= To be done =
Return all of the rows below word for word, without changing any line.

Rows of pointing data:
* Begin *
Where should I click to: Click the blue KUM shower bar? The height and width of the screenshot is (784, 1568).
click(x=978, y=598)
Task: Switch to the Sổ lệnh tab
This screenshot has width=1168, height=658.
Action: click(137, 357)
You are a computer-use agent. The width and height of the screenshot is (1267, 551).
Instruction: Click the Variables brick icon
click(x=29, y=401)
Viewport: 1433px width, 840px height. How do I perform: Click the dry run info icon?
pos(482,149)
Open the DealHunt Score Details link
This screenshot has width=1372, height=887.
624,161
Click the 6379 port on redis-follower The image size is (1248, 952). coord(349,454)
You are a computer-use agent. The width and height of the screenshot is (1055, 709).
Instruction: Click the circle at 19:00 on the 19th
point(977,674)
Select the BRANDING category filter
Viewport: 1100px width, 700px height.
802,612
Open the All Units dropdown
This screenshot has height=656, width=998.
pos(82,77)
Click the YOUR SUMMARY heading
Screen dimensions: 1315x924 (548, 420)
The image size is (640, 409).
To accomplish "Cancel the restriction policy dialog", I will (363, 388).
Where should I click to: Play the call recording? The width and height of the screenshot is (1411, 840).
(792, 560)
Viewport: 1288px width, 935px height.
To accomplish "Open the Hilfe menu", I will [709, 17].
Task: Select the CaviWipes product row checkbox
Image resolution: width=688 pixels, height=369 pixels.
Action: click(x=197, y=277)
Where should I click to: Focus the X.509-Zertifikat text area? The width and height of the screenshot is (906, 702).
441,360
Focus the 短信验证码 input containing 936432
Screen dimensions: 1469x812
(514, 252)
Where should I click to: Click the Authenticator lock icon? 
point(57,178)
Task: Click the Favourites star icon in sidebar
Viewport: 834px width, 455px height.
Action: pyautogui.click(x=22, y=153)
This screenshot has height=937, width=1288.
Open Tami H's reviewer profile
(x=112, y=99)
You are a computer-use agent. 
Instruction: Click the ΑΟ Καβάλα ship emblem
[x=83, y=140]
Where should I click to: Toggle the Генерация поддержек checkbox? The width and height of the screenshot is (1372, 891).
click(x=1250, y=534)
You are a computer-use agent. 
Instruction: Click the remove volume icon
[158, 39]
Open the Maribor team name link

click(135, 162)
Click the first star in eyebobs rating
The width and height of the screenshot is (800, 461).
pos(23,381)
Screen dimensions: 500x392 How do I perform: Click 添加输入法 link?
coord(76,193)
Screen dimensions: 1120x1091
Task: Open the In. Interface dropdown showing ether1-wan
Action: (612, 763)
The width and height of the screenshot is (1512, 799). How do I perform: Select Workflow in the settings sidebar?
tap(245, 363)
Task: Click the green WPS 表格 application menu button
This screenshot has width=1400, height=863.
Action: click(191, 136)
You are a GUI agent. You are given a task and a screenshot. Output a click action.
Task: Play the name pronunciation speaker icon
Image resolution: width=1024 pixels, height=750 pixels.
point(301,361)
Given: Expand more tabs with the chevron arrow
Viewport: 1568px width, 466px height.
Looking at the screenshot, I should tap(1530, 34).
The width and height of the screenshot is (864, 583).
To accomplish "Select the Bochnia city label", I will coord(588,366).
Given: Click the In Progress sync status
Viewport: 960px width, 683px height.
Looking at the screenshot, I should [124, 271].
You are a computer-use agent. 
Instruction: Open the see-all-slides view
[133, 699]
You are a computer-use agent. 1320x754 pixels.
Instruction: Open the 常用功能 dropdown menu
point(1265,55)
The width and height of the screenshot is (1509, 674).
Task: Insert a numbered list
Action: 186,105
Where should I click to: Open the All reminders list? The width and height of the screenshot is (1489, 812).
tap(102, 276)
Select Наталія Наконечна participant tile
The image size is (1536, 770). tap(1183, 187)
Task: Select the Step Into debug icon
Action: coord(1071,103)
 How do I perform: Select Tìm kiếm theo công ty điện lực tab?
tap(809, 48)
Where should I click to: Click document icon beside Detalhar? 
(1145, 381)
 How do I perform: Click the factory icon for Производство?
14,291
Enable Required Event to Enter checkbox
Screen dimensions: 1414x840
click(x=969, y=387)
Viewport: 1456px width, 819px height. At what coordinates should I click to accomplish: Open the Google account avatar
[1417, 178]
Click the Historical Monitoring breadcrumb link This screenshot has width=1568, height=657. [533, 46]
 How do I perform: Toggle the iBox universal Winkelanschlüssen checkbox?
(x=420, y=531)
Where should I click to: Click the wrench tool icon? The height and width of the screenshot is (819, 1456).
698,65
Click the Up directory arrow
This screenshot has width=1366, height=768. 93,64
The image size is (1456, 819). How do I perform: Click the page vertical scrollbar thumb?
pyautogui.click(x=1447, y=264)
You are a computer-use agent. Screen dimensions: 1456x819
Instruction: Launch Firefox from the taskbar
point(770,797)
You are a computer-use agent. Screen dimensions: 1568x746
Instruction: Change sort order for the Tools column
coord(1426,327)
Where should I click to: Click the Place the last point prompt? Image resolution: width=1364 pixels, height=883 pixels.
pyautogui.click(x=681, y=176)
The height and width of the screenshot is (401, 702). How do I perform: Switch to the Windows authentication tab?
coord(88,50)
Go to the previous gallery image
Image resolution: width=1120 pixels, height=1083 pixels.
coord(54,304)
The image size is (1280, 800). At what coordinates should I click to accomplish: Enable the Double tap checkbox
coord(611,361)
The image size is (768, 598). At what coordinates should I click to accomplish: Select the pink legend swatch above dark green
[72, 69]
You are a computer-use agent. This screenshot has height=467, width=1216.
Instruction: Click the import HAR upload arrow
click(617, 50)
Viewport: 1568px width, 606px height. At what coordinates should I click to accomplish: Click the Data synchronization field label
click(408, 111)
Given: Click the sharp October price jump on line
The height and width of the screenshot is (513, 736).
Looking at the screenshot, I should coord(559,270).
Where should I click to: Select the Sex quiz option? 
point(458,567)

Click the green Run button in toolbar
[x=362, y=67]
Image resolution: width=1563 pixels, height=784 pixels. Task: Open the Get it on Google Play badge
* End *
= Finished task =
Where should I click to: Click the blue KUM shower bar? The height and width of the screenshot is (784, 1568).
click(x=978, y=598)
Task: Switch to the Sổ lệnh tab
This screenshot has width=1168, height=658.
Action: click(137, 357)
You are a computer-use agent. The width and height of the screenshot is (1267, 551).
Instruction: Click the Variables brick icon
click(x=29, y=401)
Viewport: 1433px width, 840px height. How do I perform: Click the dry run info icon?
pos(482,149)
Open the DealHunt Score Details link
This screenshot has width=1372, height=887.
624,161
Click the 6379 port on redis-follower The image size is (1248, 952). coord(349,454)
You are a computer-use agent. The width and height of the screenshot is (1055, 709).
Instruction: Click the circle at 19:00 on the 19th
point(977,674)
Select the BRANDING category filter
Viewport: 1100px width, 700px height.
802,612
Open the All Units dropdown
This screenshot has height=656, width=998.
pos(82,77)
Click the YOUR SUMMARY heading
Screen dimensions: 1315x924 (548, 420)
The image size is (640, 409).
To accomplish "Cancel the restriction policy dialog", I will (363, 388).
Where should I click to: Play the call recording? The width and height of the screenshot is (1411, 840).
(792, 560)
Viewport: 1288px width, 935px height.
To accomplish "Open the Hilfe menu", I will [709, 17].
Task: Select the CaviWipes product row checkbox
Image resolution: width=688 pixels, height=369 pixels.
Action: click(x=197, y=277)
Where should I click to: Focus the X.509-Zertifikat text area? The width and height of the screenshot is (906, 702).
441,360
Focus the 短信验证码 input containing 936432
Screen dimensions: 1469x812
(514, 252)
Where should I click to: Click the Authenticator lock icon? 
point(57,178)
Task: Click the Favourites star icon in sidebar
Viewport: 834px width, 455px height.
Action: pyautogui.click(x=22, y=153)
This screenshot has height=937, width=1288.
Open Tami H's reviewer profile
(x=112, y=99)
You are a computer-use agent. 
Instruction: Click the ΑΟ Καβάλα ship emblem
[x=83, y=140]
Where should I click to: Toggle the Генерация поддержек checkbox? The width and height of the screenshot is (1372, 891).
click(x=1250, y=534)
You are a computer-use agent. 
Instruction: Click the remove volume icon
[158, 39]
Open the Maribor team name link

click(135, 162)
Click the first star in eyebobs rating
The width and height of the screenshot is (800, 461).
pos(23,381)
Screen dimensions: 500x392 How do I perform: Click 添加输入法 link?
coord(76,193)
Screen dimensions: 1120x1091
Task: Open the In. Interface dropdown showing ether1-wan
Action: (612, 763)
The width and height of the screenshot is (1512, 799). How do I perform: Select Workflow in the settings sidebar?
tap(245, 363)
Task: Click the green WPS 表格 application menu button
This screenshot has width=1400, height=863.
Action: click(191, 136)
You are a GUI agent. You are given a task and a screenshot. Output a click action.
Task: Play the name pronunciation speaker icon
Image resolution: width=1024 pixels, height=750 pixels.
point(301,361)
Given: Expand more tabs with the chevron arrow
Viewport: 1568px width, 466px height.
Looking at the screenshot, I should tap(1530, 34).
The width and height of the screenshot is (864, 583).
To accomplish "Select the Bochnia city label", I will coord(588,366).
Given: Click the In Progress sync status
Viewport: 960px width, 683px height.
Looking at the screenshot, I should [124, 271].
You are a computer-use agent. 
Instruction: Open the see-all-slides view
[133, 699]
You are a computer-use agent. 1320x754 pixels.
Instruction: Open the 常用功能 dropdown menu
point(1265,55)
The width and height of the screenshot is (1509, 674).
Task: Insert a numbered list
Action: 186,105
Where should I click to: Open the All reminders list? The width and height of the screenshot is (1489, 812).
tap(102, 276)
Select Наталія Наконечна participant tile
The image size is (1536, 770). tap(1183, 187)
Task: Select the Step Into debug icon
Action: coord(1071,103)
 How do I perform: Select Tìm kiếm theo công ty điện lực tab?
tap(809, 48)
Where should I click to: Click document icon beside Detalhar? 
(1145, 381)
 How do I perform: Click the factory icon for Производство?
14,291
Enable Required Event to Enter checkbox
Screen dimensions: 1414x840
click(x=969, y=387)
Viewport: 1456px width, 819px height. At what coordinates should I click to accomplish: Open the Google account avatar
[1417, 178]
Click the Historical Monitoring breadcrumb link This screenshot has width=1568, height=657. [533, 46]
 How do I perform: Toggle the iBox universal Winkelanschlüssen checkbox?
(x=420, y=531)
Where should I click to: Click the wrench tool icon? The height and width of the screenshot is (819, 1456).
698,65
Click the Up directory arrow
This screenshot has width=1366, height=768. 93,64
The image size is (1456, 819). How do I perform: Click the page vertical scrollbar thumb?
pyautogui.click(x=1447, y=264)
You are a computer-use agent. Screen dimensions: 1456x819
Instruction: Launch Firefox from the taskbar
point(770,797)
You are a computer-use agent. Screen dimensions: 1568x746
Instruction: Change sort order for the Tools column
coord(1426,327)
Where should I click to: Click the Place the last point prompt? Image resolution: width=1364 pixels, height=883 pixels.
pyautogui.click(x=681, y=176)
The height and width of the screenshot is (401, 702). How do I perform: Switch to the Windows authentication tab?
coord(88,50)
Go to the previous gallery image
Image resolution: width=1120 pixels, height=1083 pixels.
coord(54,304)
The image size is (1280, 800). At what coordinates should I click to accomplish: Enable the Double tap checkbox
coord(611,361)
The image size is (768, 598). At what coordinates should I click to accomplish: Select the pink legend swatch above dark green
[72, 69]
You are a computer-use agent. This screenshot has height=467, width=1216.
Instruction: Click the import HAR upload arrow
click(617, 50)
Viewport: 1568px width, 606px height. At what coordinates should I click to accomplish: Click the Data synchronization field label
click(408, 111)
Given: Click the sharp October price jump on line
The height and width of the screenshot is (513, 736).
Looking at the screenshot, I should coord(559,270).
Where should I click to: Select the Sex quiz option? 
point(458,567)

Click the green Run button in toolbar
[x=362, y=67]
Image resolution: width=1563 pixels, height=784 pixels. Task: Open the Get it on Google Play badge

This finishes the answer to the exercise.